The expansion was sold as democratisation — giving more nations the chance to participate, broadening the tournament's global reach. The reality is that it was driven by commercial logic. More matches means more broadcast rights, more sponsorship inventory, more revenue. FIFA projected $14 billion in revenue from the 2026 tournament. The 16 additional teams are not there because they make the football better. They are there because they make the financial model larger.


What a World Cup Actually Is — And Whether the Numbers Agree

The World Cup's power has never come from the football alone — extraordinary football happens every week, in the Champions League, in continental finals. What the World Cup uniquely produces is collective effervescence, Durkheim's term for the shared emotional energy generated when large groups gather around one experience simultaneously. At its peak — 1998, 2006, 2010 — that meant the sense of the entire world watching the same thing at once. That feeling requires actual universality, not performed universality: the world has to be able to watch, and has to feel invited.

FIFA's answer to any of this is to point at the numbers — over 500 million ticket requests against six to seven million tickets, more sold than 2022, 2018, or 2014. The numbers are real, and also misleading. This is the first World Cup hosted by three nations with a combined population north of 500 million, and the first with 48 teams and 104 matches instead of 64 — structurally guaranteed to set demand records regardless of how any individual fan feels.

The more honest test is how the rest of the world — no team in the tournament, no home advantage — is responding. There, the picture changes. European travel bookings to US host cities are down roughly 5 percent, Asian bookings down 3.6 percent, despite a weaker dollar making the trip cheaper than last year. South American bookings — from the continent possibly watching Messi's last World Cup — are essentially flat. Even inside the host nation, only around a third of Americans say they plan to watch at all, well below what the same population delivers for the Super Bowl.

What this suggests is that the people buying tickets and the people who used to feel something about the World Cup are no longer reliably the same people. Host-nation buyers and farewell-tour chasers can break every demand record FIFA wants to publish. None of it requires the neutral fan — watching purely because the World Cup once felt like the whole world inside one moment together — to still feel that pull. The travel data suggests a meaningful number of them no longer do.
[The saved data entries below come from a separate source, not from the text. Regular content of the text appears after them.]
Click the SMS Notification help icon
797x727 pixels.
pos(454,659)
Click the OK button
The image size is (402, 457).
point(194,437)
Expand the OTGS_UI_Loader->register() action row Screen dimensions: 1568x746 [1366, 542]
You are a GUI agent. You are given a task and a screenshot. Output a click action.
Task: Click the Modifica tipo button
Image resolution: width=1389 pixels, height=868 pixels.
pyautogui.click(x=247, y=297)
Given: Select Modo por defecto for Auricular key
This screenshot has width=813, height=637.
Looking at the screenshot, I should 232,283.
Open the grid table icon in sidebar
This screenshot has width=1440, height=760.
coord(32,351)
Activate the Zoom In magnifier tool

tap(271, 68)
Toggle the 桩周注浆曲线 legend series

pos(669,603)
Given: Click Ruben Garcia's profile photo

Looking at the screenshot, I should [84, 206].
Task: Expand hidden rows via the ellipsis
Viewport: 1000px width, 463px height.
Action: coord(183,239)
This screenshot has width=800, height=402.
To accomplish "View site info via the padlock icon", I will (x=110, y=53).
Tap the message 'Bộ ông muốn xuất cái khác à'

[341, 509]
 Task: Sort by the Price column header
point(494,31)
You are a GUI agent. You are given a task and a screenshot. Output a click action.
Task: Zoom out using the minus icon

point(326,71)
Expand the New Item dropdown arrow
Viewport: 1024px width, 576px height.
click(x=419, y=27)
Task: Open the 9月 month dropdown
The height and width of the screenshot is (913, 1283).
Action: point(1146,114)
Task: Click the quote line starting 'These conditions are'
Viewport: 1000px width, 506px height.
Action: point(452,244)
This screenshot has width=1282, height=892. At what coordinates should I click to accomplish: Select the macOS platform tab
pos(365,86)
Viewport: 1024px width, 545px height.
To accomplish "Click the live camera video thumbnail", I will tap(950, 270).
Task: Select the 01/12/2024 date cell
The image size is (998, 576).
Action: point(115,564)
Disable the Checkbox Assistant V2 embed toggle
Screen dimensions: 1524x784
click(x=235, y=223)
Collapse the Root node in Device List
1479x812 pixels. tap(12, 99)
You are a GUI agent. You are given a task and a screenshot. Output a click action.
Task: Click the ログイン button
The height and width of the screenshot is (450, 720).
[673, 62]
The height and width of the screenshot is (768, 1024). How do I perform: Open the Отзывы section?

When the Somali referee is sent home, when 400 million people live under travel restrictions, when the song sounds like a truck commercial and the final ticket costs more than most people's annual salary — the collective effervescence is not possible. A subset of the world is gathering, in one country's image, on one organisation's commercial terms. A tournament can be the most attended in history and still be the one that fewer people, proportionally, actually wanted.

That is not a World Cup.


The Promise

FIFA president Gianni Infantino said: "Everyone will be welcome in Canada, Mexico and the United States for the FIFA World Cup."

Omar Artan arrived at Miami airport with a valid FIFA credential, was detained for eleven hours, and was placed on a return flight. He will not officiate a single match.

The promise was broken on the first Somali passport. It will be broken again, quietly and repeatedly, across the duration of a tournament that was supposed to demonstrate football's power to bring the world together — and has instead demonstrated, with uncomfortable precision, exactly how conditional that power is.

The football will still happen. Goals will be scored. Some of them will be extraordinary. There will be moments — there are always moments — that remind you why this game matters. The World Cup cannot be entirely undone by the conditions surrounding it.

But the thing that makes the World Cup the World Cup — the specific, irreplaceable feeling of the whole world gathering in one place, setting everything else aside, watching together — that thing is not here this summer.

This is not a World Cup. It is a tournament. A very large, very expensive tournament, played in a country that cannot quite decide whether it wants the world to come.